#### Exercise details:
For the word "will", state the number of lines in the data that contain it, and nothing else.
>>>>>
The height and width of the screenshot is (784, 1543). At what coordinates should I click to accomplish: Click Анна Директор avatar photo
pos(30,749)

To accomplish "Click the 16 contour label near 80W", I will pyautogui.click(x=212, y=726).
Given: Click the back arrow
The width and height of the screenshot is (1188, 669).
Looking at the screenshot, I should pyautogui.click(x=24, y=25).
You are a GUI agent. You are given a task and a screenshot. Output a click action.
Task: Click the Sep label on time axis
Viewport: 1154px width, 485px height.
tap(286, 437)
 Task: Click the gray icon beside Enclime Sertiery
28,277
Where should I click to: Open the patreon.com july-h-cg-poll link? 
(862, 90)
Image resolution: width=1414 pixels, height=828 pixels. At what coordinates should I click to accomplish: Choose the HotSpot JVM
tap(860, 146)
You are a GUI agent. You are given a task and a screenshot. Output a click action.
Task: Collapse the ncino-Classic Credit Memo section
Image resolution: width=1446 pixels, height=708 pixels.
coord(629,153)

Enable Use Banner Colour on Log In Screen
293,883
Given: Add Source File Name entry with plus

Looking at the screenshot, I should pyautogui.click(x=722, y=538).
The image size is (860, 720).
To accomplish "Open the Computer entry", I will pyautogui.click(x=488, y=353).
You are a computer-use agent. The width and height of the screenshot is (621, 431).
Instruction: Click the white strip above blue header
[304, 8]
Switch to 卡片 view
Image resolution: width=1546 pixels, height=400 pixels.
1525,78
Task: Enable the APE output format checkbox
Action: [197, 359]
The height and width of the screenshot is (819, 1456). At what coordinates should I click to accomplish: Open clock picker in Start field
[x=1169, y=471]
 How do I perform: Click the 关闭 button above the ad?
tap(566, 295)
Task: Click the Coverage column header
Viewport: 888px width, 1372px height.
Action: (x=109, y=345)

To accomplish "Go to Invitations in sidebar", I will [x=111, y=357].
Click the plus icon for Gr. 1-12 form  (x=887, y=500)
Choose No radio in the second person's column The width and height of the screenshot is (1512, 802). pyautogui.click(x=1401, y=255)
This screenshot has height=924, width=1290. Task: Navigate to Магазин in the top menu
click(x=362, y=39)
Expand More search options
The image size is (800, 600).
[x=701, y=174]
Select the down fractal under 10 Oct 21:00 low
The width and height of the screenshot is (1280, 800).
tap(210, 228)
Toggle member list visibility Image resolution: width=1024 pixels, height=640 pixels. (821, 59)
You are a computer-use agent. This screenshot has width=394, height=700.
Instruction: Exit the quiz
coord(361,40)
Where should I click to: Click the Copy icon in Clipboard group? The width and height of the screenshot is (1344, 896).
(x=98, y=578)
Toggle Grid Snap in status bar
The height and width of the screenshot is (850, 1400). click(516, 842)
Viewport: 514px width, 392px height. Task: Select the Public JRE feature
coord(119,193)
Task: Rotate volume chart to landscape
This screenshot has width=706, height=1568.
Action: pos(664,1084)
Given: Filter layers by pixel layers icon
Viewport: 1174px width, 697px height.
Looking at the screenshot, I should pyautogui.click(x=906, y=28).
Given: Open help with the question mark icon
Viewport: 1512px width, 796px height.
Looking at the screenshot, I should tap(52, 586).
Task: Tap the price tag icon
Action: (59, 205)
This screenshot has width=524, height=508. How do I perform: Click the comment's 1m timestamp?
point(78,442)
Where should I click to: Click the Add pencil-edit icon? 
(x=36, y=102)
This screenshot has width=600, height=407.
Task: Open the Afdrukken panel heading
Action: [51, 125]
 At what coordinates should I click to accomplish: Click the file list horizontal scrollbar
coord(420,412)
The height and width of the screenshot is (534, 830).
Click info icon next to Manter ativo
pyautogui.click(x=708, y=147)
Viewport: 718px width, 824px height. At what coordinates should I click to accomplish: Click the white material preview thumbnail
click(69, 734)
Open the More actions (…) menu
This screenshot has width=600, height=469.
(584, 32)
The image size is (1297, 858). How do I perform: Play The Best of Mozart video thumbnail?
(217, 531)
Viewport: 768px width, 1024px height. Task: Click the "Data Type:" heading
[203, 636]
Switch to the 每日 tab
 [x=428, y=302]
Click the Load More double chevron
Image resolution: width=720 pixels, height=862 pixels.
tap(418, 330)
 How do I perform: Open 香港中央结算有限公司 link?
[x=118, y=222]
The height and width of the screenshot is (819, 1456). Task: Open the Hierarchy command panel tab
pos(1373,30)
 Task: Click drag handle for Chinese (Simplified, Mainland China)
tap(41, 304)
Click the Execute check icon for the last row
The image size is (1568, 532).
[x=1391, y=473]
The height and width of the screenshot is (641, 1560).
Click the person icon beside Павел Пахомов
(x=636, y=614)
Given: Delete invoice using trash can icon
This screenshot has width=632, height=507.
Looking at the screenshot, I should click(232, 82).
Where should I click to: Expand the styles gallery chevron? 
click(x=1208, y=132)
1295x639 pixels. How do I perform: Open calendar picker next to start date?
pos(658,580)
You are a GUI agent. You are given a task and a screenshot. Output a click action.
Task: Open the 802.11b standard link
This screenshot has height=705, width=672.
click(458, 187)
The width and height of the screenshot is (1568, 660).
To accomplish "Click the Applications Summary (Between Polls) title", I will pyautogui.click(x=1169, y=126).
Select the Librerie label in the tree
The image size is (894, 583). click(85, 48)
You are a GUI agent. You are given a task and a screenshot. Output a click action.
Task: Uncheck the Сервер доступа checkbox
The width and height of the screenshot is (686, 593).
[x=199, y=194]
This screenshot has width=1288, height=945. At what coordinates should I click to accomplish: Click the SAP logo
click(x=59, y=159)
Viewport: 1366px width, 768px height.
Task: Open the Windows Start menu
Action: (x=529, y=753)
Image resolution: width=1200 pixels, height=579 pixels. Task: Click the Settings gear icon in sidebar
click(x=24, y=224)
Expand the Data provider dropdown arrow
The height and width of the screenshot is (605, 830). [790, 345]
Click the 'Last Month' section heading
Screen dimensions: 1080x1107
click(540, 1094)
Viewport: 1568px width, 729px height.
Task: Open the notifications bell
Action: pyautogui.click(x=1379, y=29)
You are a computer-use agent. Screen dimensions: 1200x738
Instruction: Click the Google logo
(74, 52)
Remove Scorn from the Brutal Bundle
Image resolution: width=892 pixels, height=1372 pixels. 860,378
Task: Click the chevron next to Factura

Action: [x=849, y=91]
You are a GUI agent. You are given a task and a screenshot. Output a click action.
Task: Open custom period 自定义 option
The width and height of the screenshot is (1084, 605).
<<<<<
#### Result of the task:
4